At the current price of Rs 125.8, the stock is valued at 1.4 times our estimated FY14 adjusted book value. The company is expected to witness a slowdown in balance sheet growth in FY12, compared to the previous year on account of lower credit offtake in the infra space. Approvals and disbursements have taken a hit in 1HFY12. These were well anticipated given the policy inaction, environmental clearances and coal linkage issues that continue to dog the power sector. However, the company is going to try and focus on growth in the renewable energy space, and in road projects in order to fund its balance sheet growth.

But, there is also a brighter side to it.
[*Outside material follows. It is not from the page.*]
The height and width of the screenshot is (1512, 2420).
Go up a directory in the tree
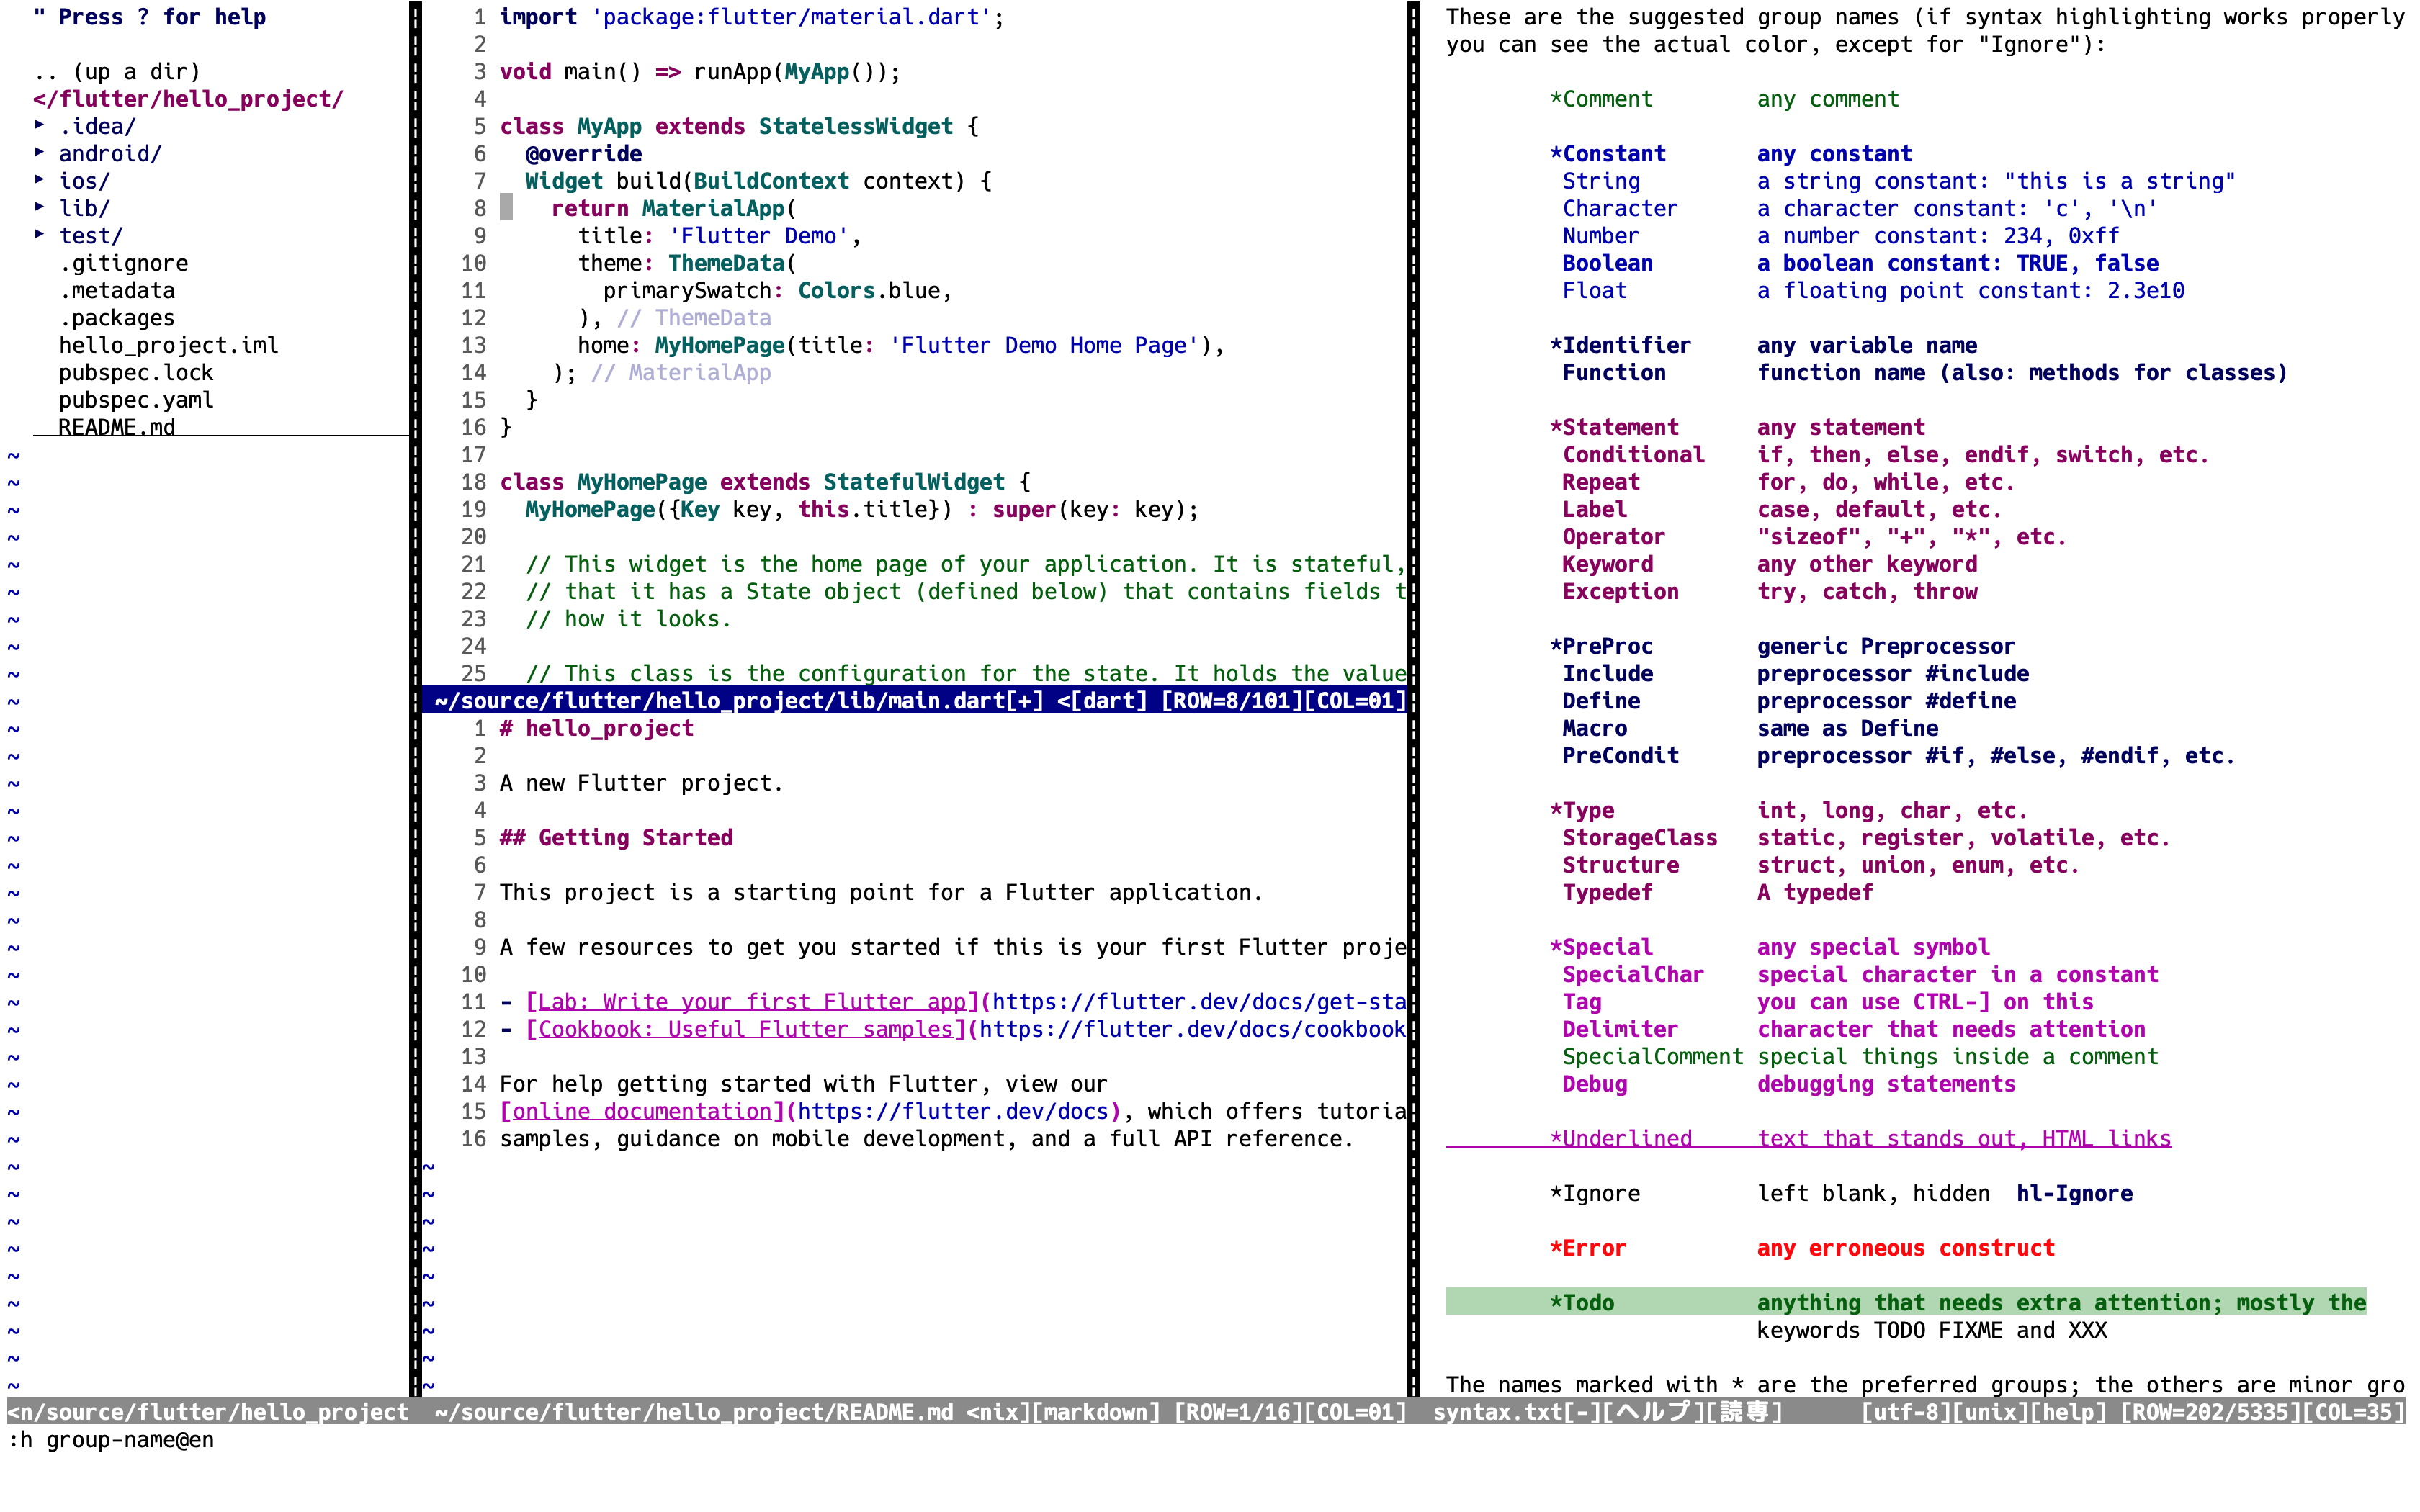[116, 71]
Less than 30% of IDFC's funding currently comes from banks, which have all hiked their base rates substantially. The institution is able to access other cheaper sources of funding, and thus able to give its customers a better lending rate versus some banks. Most banks have also reached their ceilings on exposure to the infrastructure space. Thus, once the economy bounces back, IDFC is expected to be a key beneficiary. The institution has also been able to maintain its asset quality, and is not expected to see significant pressure on the same going forward. IDFC has one of the highest capital adequacy ratios, and has high operating efficiency, which it keeps trying to improve. We thus reiterate our positive view on IDFC with a long-term perspective. While negative sentiments towards the infrastructure sector may prevail in the near to medium term, investors should reap the benefit of margin of safety in valuations of steady long term players like IDFC.